I'm a relatively new coder in an orthopaedic practice where recently we've been having trouble with the front end collecting copayments when perhaps they shouldn't have. First of all, let me add that I'm new to coding in general. I've read and re-read the Medicare general surgery guidelines and noticed that it says "diagnostic tests and procedures, including diagnostic radiological procedures" are NOT included in the global packages. What is happening in our office is this: Whenever a patient comes in follow up and the office visit is a 99024, the check out person is telling them "you're all set" and the patient does not pay a copayment. The question arises when they also have an x-ray or an injection or a cast and we bill their insurance for that portion. I was under the impression that in those cases, the patient does have a copay.
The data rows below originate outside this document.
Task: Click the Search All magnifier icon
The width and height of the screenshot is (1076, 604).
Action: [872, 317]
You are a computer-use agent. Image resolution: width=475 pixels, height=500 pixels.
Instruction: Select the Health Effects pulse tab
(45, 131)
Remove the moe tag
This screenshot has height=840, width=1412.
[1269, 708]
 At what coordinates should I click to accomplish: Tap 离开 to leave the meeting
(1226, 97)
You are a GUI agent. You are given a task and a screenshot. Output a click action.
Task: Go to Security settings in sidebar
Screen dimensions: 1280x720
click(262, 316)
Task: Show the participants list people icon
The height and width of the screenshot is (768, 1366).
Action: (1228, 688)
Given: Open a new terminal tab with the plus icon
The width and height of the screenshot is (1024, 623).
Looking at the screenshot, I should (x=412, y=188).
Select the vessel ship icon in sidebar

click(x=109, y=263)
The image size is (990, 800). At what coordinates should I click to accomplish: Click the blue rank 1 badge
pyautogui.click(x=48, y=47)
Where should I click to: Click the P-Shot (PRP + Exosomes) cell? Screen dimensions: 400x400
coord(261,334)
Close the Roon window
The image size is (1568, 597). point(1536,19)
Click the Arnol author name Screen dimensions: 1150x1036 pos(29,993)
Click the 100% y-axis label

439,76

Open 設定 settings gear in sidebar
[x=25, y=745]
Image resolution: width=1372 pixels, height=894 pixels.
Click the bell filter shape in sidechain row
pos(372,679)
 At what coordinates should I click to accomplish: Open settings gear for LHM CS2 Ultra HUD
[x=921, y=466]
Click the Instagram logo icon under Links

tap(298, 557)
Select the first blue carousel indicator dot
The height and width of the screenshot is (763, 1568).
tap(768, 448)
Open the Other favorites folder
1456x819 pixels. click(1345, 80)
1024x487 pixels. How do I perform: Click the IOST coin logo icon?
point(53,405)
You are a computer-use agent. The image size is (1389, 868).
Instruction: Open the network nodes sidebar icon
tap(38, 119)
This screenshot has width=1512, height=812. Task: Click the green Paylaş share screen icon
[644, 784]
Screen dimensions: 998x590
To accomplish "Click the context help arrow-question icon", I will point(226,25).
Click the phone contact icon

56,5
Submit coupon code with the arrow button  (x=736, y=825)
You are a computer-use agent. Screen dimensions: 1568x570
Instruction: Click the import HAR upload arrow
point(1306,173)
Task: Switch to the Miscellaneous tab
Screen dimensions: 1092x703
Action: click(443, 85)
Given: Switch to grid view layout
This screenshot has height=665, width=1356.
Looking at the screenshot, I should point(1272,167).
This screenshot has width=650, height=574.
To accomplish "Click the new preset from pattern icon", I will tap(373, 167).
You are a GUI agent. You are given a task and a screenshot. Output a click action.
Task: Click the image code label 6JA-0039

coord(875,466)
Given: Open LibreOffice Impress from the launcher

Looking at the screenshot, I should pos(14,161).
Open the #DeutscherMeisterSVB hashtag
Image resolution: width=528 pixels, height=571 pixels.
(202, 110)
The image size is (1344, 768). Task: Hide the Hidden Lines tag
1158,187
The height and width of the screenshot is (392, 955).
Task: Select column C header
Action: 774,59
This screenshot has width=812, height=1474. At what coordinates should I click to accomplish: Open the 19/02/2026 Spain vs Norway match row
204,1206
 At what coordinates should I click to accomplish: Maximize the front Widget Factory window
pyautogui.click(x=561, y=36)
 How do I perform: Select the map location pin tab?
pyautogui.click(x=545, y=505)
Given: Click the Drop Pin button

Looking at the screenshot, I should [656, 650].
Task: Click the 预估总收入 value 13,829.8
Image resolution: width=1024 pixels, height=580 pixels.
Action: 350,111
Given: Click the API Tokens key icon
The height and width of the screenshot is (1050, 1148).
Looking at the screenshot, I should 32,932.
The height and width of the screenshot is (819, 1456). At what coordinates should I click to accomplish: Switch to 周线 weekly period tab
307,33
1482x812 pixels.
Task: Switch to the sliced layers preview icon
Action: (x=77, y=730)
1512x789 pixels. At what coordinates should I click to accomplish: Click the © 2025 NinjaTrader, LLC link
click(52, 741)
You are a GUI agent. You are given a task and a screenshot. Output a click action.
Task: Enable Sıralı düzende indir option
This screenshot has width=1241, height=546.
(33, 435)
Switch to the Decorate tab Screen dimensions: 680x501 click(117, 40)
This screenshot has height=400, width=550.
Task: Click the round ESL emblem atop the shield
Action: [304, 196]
Many of the girls out front are telling me that if it is in follow up, there is no copayment charge...period...even if we are billing for x-rays, etc. As I'm new at this, I'm not sure where to turn for definitive answers. I'd really appreciate some insight and source documents I can keep here in the office should the problem arise again. Thanks in advance for any info!
~Marie
 
On the patient card when it says that they have a "$15.00" co-pay that is for the office visit. However, some insurance plans do require co-pays for diagnostic testing/procedures. This would vary from plan to plan and you would have to call each person's insurance to know for sure if a co-pay is due for this diagnostic testing/procedure that is being done. I hope this helps.
 
Surgical follow up

Hello,
As a coder and billing specialist, the general rule I have always followed is this: If there is NO office type visit assessed for the day (99024 has always been a NO Charge follow up) then there would be no copayment assessed by the insurance company. Remember, providers and their offices don't assess copays, insurance companies do (and this is a contract between insurance companies and the patient). Most insurance companies will only assess a copayment when there is a billable Evaluation and Management service unless the patient has a coinsurance (indemnity plans, deductibles for diagnostics, etc). As for any additional treatments, diagnostics, radiology, labs etc, it would depend on the patient's individual benefit. I simply follow this rule: If it is an E&M (office visit, consultation etc.), collect the copay. If it is any other service, allow the service to be billed to the carrier and then bill the patient whatever copayment or coinsurance is assessed by that carrier. I hope I have explained this correctly and helped in some way. I am curious to see what other people do.